There are no phrases, no names — no words at all, but a spontaneous upwelling within that has me dancing on the trails, far from curbing eyes. Speaking back in the way life has always spoken; through the movement of form, the shaping of a hand or tail, or fin, the slide of rock into water, the dry cracking of soil under a Tuscan sun.
Sometimes it’s the plants that do the speaking. The great Oak with their broad leaves, their trunks dimpled in the dappled light of the canopy. Their magnificence neither tyrannical nor reticent, they stand tall. Their leaves, like hands, flap in the hot breeze and my heart lifts. Such jubilation is contagious.
The ferns beckon with curled fingers, through the blackberry brambles, over the soft Lodgepole pine and cone-blanketed forest to the heart of their sweeping world. To have seen the Earth come alive as they have! First to root and multiply over the land. Then flowers, and dinosaurs! Glaciers! Mammals large and small!
The marching of the mountains over the continents! The rise and fall of civilizations! And the steady fencing in of their world… Still they offer themselves to the dreaming of the earth, as they offer themselves to me.

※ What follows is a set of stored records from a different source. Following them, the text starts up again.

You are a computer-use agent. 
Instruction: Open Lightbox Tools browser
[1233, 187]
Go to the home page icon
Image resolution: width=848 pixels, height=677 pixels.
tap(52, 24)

I hear too the voices of those that once walked here. The grey wolf and her cubs, yellow-eyed and lean. Her tufted hair catches on the thorny bushes in the springtime. She turns and our eyes meet. Whole worlds shift. She is wary of the stalking future. All I can do is nod.
And the European brown bear, picking newly ripe berries off the vines. Bursting muscle and rippling fur catches water drops as it catches rainbows of light from the mountain stream. Surprisingly agile for his bulk, his paw darts into the water to spear a gilded silver fish. One of many. He is acutely aware I’m there… as I am aware he no longer is.
The forest seems louder without these voices among it, more hollow. Their footprints and steady gazes, their stalking ways, and rumbling bellies reverberate across the valley, bouncing off the granite bedrock and the mined marble veins of the Apennines, dodging tall cypress trees standing like sentinels, past the olive, grape, and almond groves…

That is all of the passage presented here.